The biggest concern shouldn’t be the inaccuracies or the lack of context in the video – that is to be expected – but that there are few, if any, alternative realities to correct them. We are simply not telling enough of our own stories.
Mzungus have written most of the books I have read on the LRA war. Italian researchers have done a lot of the research on the Rwenzori Mountains, including its disappearing glaciers. Two Mzungus own the most notable guide to the local tourism industry (on top of owning many of the resorts).
Fifty years after independence, one can count less than that number of good, insightful books written by Ugandans telling the story of our nation and the men (and women) who built it.
This is not to say that we are indifferent to good stories or incapable of telling them. Far from it. Instead we are addicted to Mexican soap operas and slapstick comedy that passes for news bulletins, bootleg Hollywood movies that cost a dime a dozen and voyeuristic navel-gazing gossip.
Log onto YouTube and you will see thousands of fancy (albeit faux) music videos and comedy skits shot and uploaded by our young, creative people. It is not that we can’t create; an entire generation of young Ugandans have been cuddled into an unthinking, ask-no-questions life of merrymaking.
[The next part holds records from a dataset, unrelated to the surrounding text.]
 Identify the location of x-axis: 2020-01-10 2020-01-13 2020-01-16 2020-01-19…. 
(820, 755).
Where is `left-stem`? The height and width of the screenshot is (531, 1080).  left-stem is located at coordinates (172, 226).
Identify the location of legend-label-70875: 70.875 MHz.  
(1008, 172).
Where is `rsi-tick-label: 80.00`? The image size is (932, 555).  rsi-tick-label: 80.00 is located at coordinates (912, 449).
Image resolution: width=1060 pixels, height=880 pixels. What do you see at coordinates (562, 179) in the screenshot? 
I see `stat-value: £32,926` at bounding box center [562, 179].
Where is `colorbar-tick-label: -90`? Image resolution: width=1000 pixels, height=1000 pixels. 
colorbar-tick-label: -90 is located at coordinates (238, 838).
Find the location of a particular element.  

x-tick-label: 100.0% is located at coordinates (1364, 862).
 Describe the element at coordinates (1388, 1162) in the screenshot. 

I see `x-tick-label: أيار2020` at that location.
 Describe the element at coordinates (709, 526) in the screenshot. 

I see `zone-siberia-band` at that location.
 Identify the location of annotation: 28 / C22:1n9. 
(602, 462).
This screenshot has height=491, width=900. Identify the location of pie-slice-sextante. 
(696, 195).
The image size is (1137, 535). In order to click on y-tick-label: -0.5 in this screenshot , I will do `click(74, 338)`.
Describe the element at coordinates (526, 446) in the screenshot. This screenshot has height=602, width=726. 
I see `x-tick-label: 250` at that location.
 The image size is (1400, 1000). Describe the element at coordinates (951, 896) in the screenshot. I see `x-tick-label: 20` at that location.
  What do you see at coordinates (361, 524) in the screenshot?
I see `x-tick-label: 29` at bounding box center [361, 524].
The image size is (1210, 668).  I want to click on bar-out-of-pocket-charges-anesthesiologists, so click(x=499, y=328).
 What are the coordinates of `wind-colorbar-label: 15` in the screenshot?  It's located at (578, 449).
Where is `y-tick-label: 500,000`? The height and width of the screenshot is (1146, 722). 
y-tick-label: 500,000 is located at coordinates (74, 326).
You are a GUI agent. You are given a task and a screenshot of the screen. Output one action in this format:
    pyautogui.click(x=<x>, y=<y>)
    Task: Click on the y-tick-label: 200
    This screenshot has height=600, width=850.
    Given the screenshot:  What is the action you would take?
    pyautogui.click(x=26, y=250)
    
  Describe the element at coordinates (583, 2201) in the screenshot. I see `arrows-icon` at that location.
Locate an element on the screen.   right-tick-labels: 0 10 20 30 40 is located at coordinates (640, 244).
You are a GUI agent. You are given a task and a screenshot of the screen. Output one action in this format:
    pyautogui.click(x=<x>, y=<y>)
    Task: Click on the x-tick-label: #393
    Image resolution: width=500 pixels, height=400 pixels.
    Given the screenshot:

It is a generation that knows Kanye West but not George Kanyeihamba; Ben 10 but not Ben Kiwanuka; Lady Gaga but not Princess Bagaya. We are not just talking about invisible children but an invisible generation.
The older generation is not any better, I’m afraid. A few years ago newspapers reported that government had postponed the northern Uganda post-conflict recovery programme because it couldn’t find its portion of the money to supplement what donors had put in. Where was the outrage?